Northwestern Computer Science at CVPR 2026

Professors Emma Alexander, Manling Li, Han Liu, Marcelo Worsley, and their students represented Northwestern CS at CVPR 2026 this month

Northwestern Computer Science researchers showcased a variety of work at the IEEE Computer Society and Computer Vision Foundation 2026 Conference on Computer Vision and Pattern Recognition (CVPR)—from embodied large language models to hyperspectral imaging to training multi-turn agents to an energy-efficient 3D camera inspired by jumping spiders. Held June 3-7 in Denver, CVPR is the preeminent computer vision event for new research in support of AI, computer vision, multi-modal AI, wearable AI, novel AI architectures, spatial computing, agentic AI, AI for science, embodied AI and robotics, and more.

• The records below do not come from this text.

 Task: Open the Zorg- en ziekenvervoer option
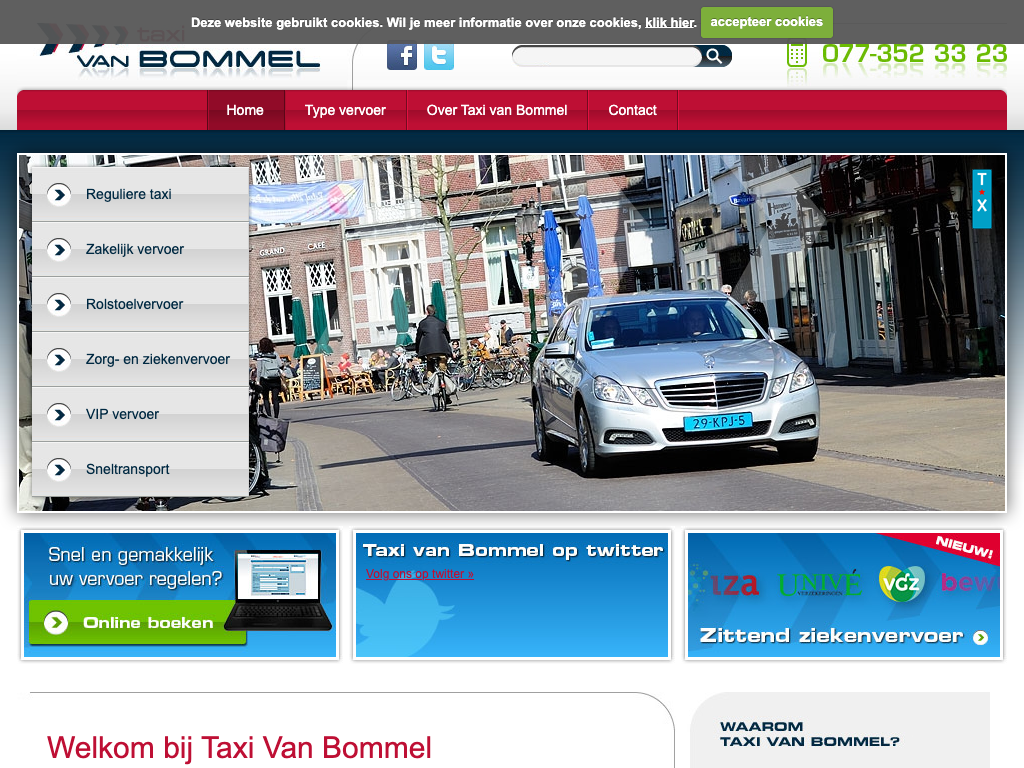pyautogui.click(x=158, y=360)
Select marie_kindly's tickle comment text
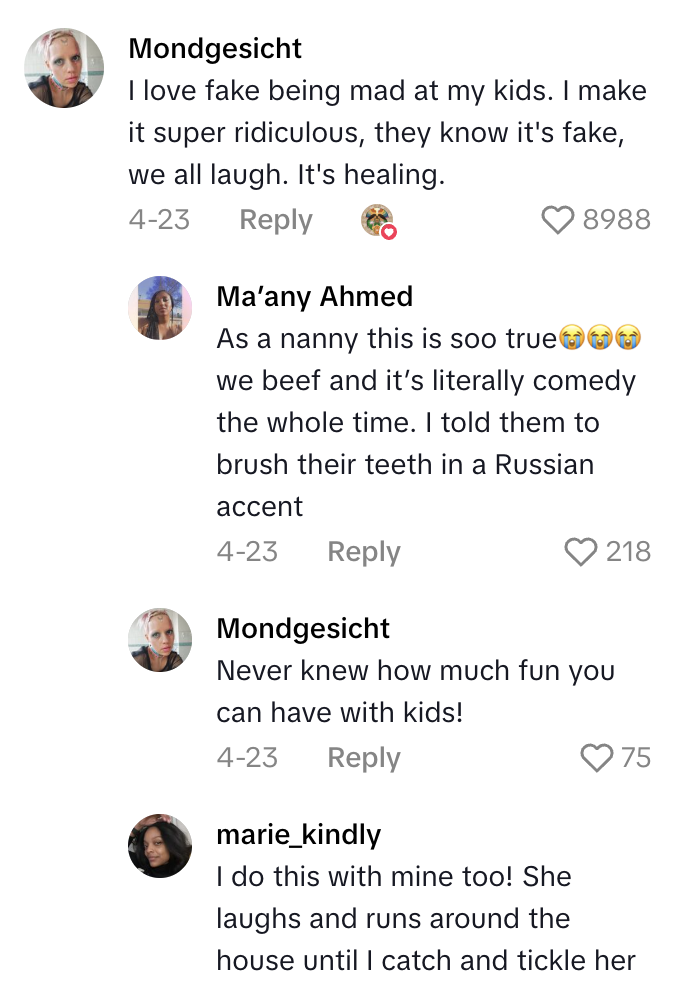Viewport: 700px width, 982px height. click(425, 919)
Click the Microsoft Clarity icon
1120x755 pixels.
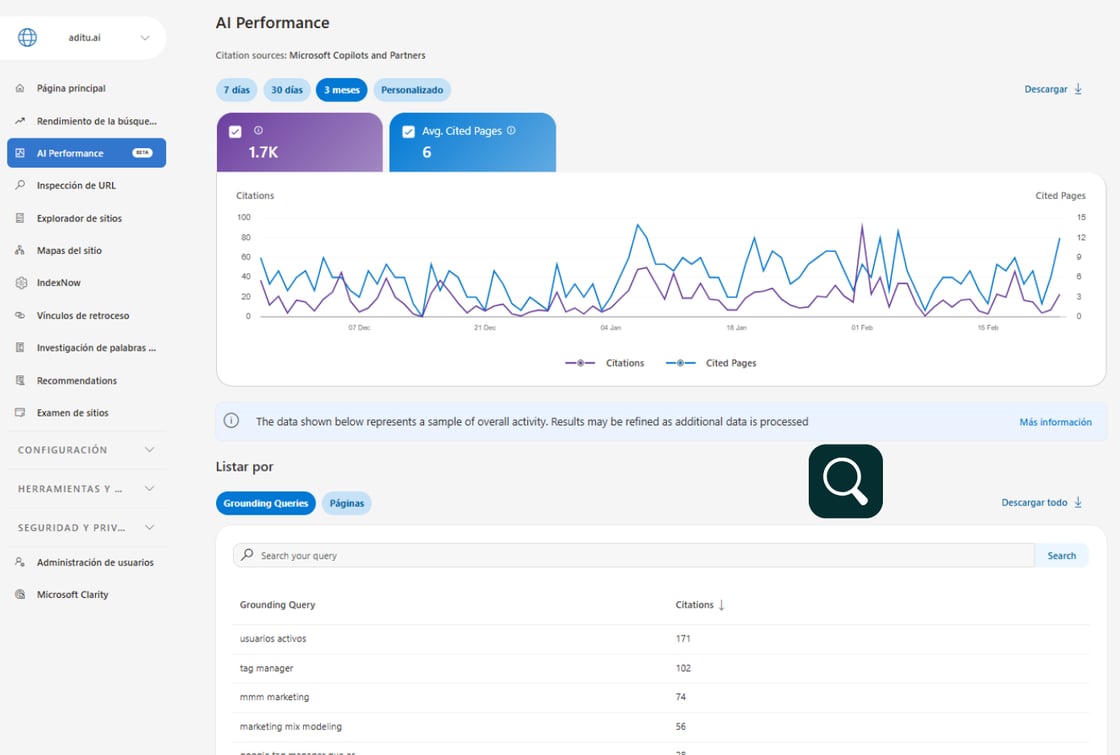coord(20,595)
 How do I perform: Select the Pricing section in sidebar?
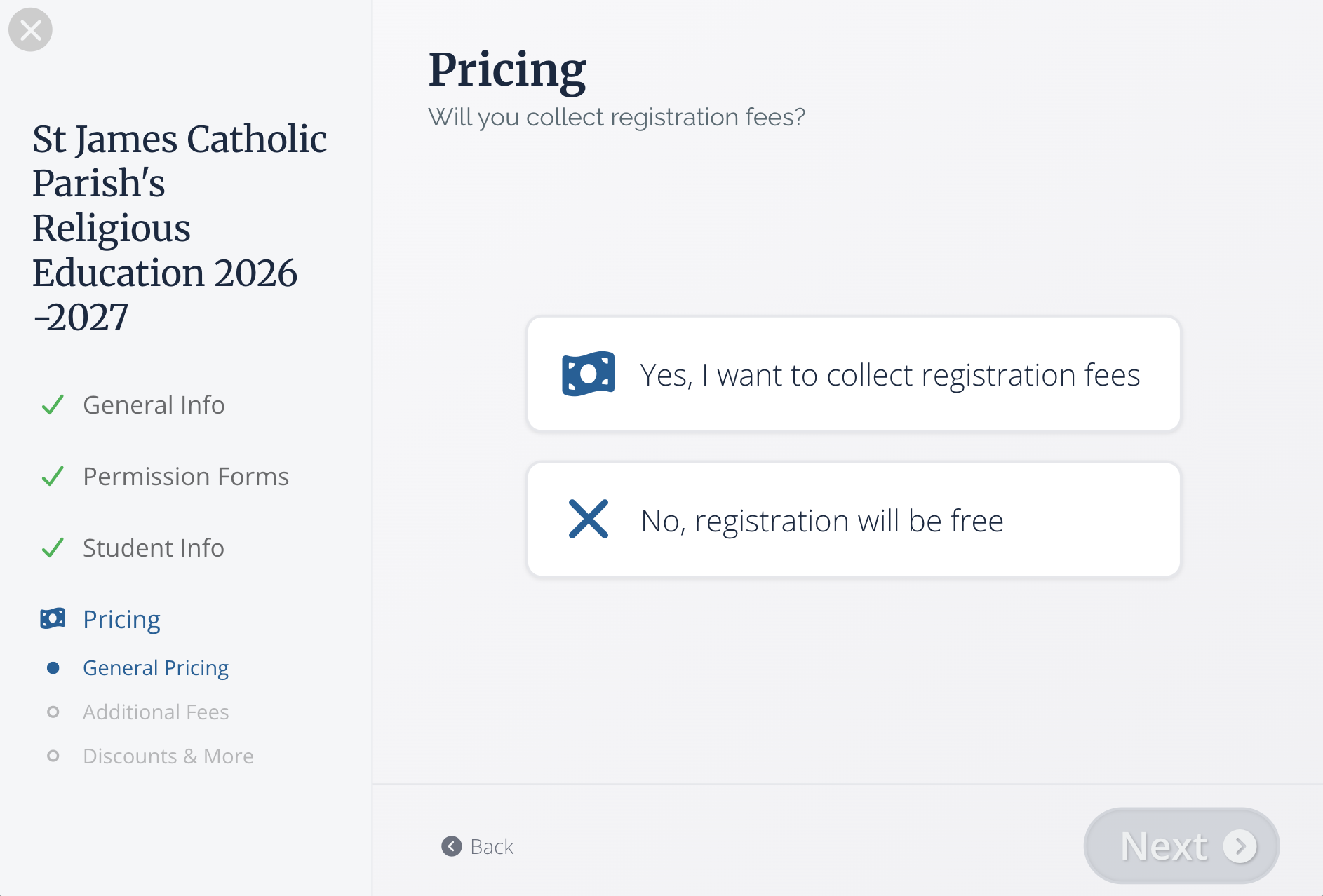[x=121, y=620]
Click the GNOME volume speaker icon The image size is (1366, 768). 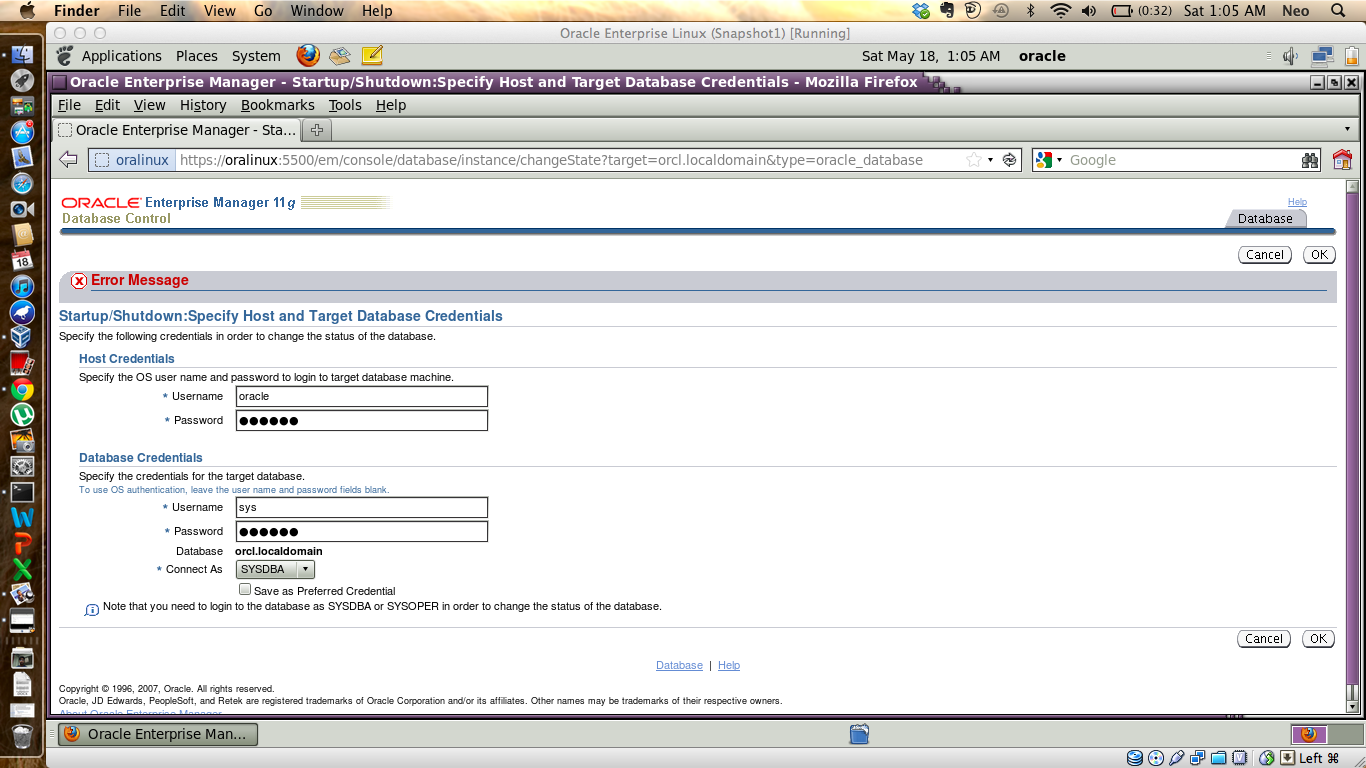1291,56
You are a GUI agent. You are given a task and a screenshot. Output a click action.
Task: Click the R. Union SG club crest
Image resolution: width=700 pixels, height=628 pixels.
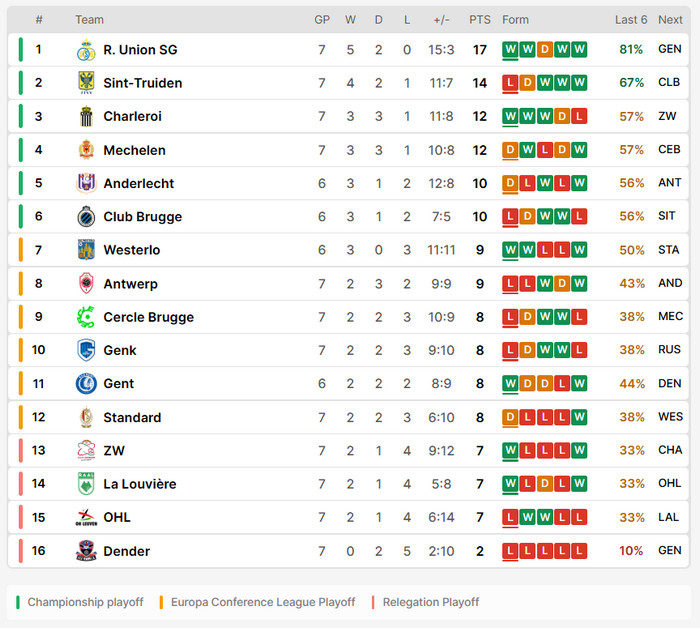click(x=86, y=50)
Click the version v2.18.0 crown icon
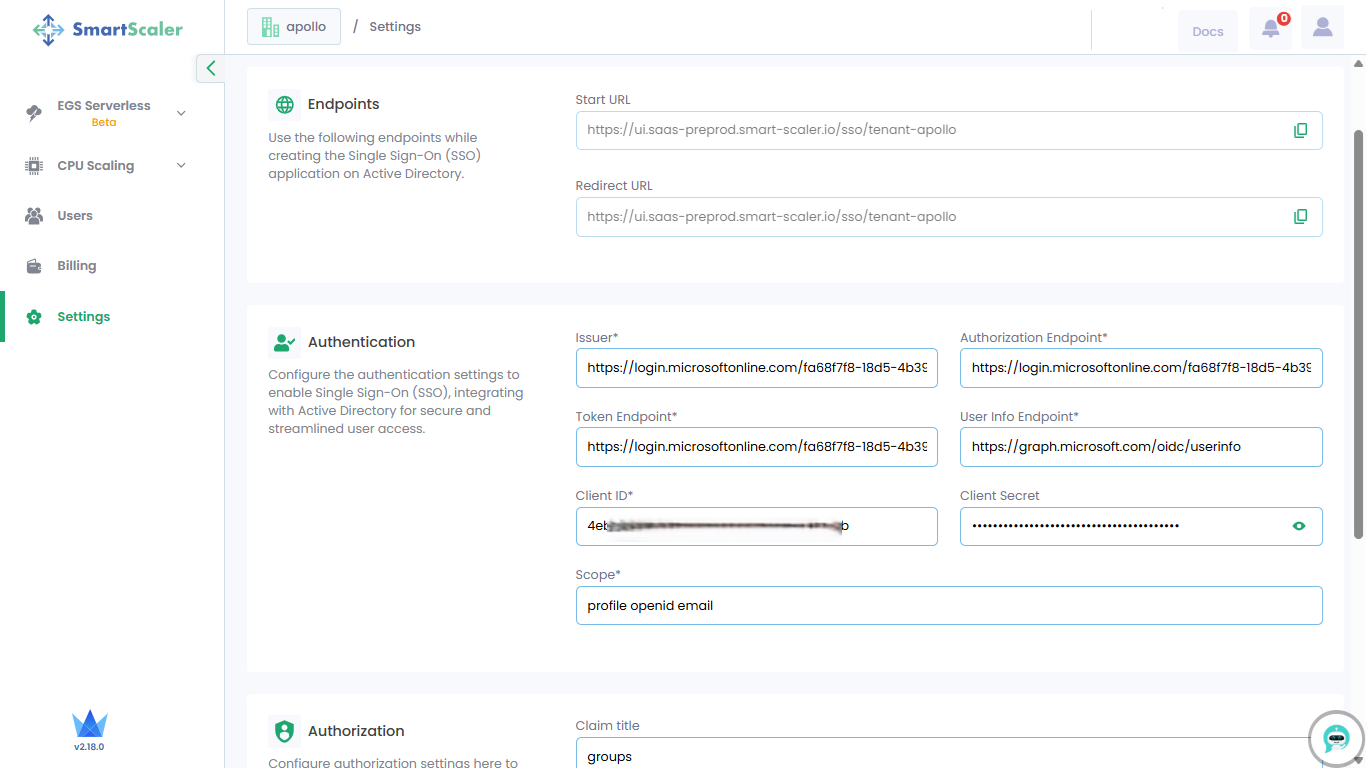The image size is (1366, 768). tap(89, 725)
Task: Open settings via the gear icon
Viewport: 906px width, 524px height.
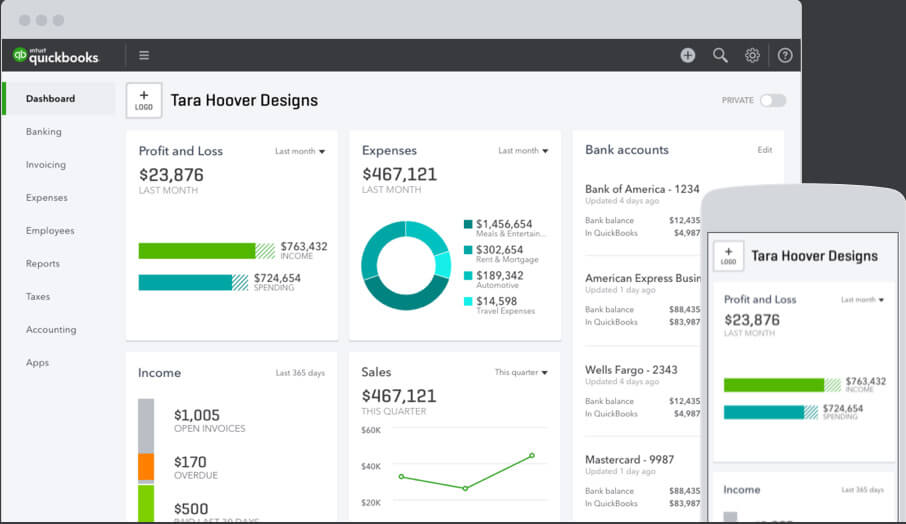Action: point(752,56)
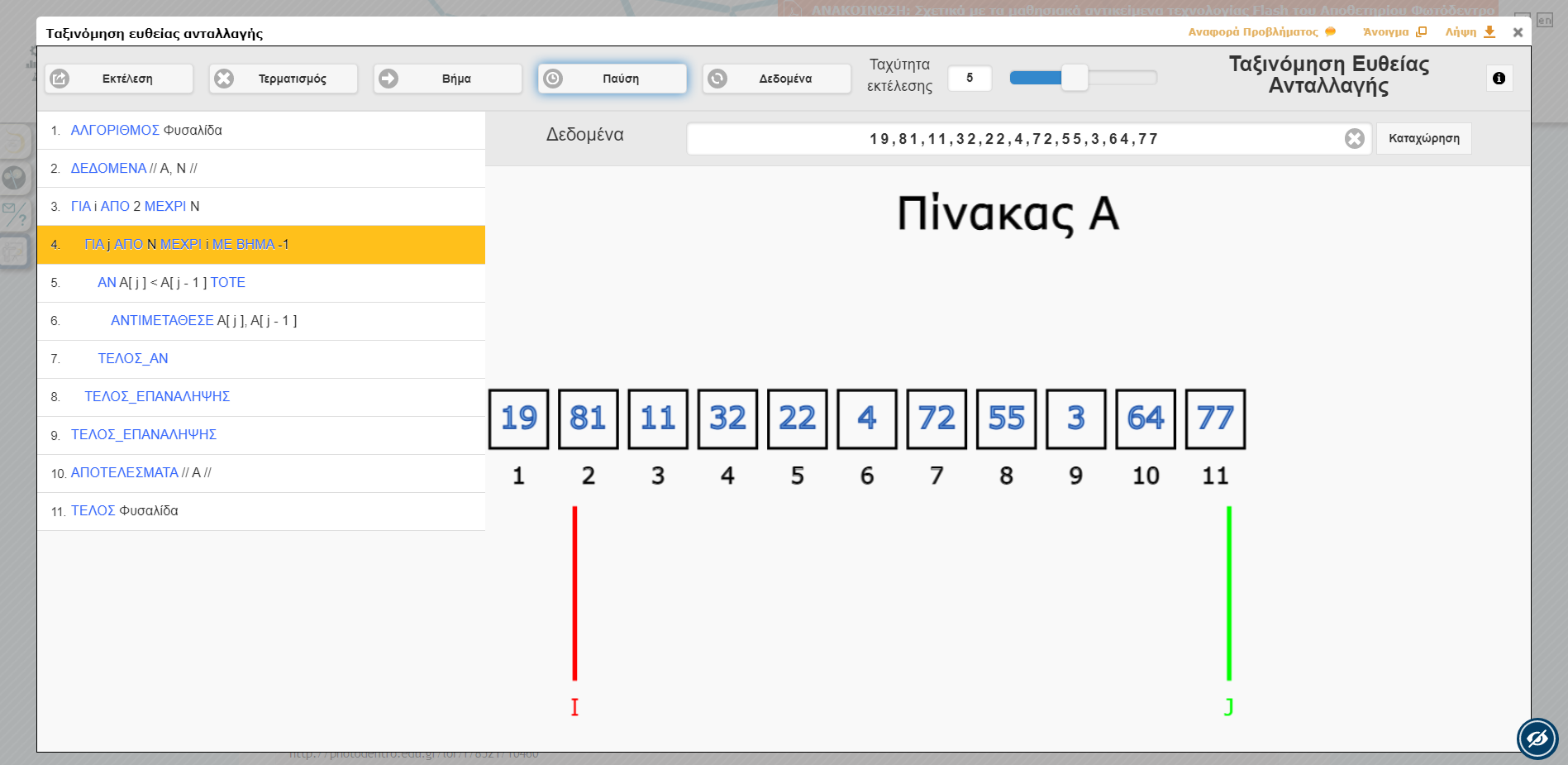Clear the data field with the X icon
Viewport: 1568px width, 765px height.
[x=1354, y=139]
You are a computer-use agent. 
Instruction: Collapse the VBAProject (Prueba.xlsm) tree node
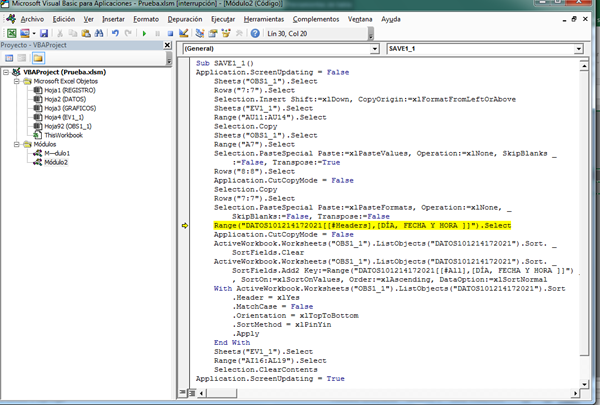(x=6, y=71)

In addition to seven papers presented by participating CS faculty and members of their labs—Emma Alexander (Bio Inspired Vision Lab), Manling Li (Machine Learning and Language Lab), and Han Liu (Modern Artificial General Intelligence and Computer Systems Lab)—Professor Marcelo Worsley was an invited keynote speaker at the Computer Vision for Education (CV4Edu) Workshop.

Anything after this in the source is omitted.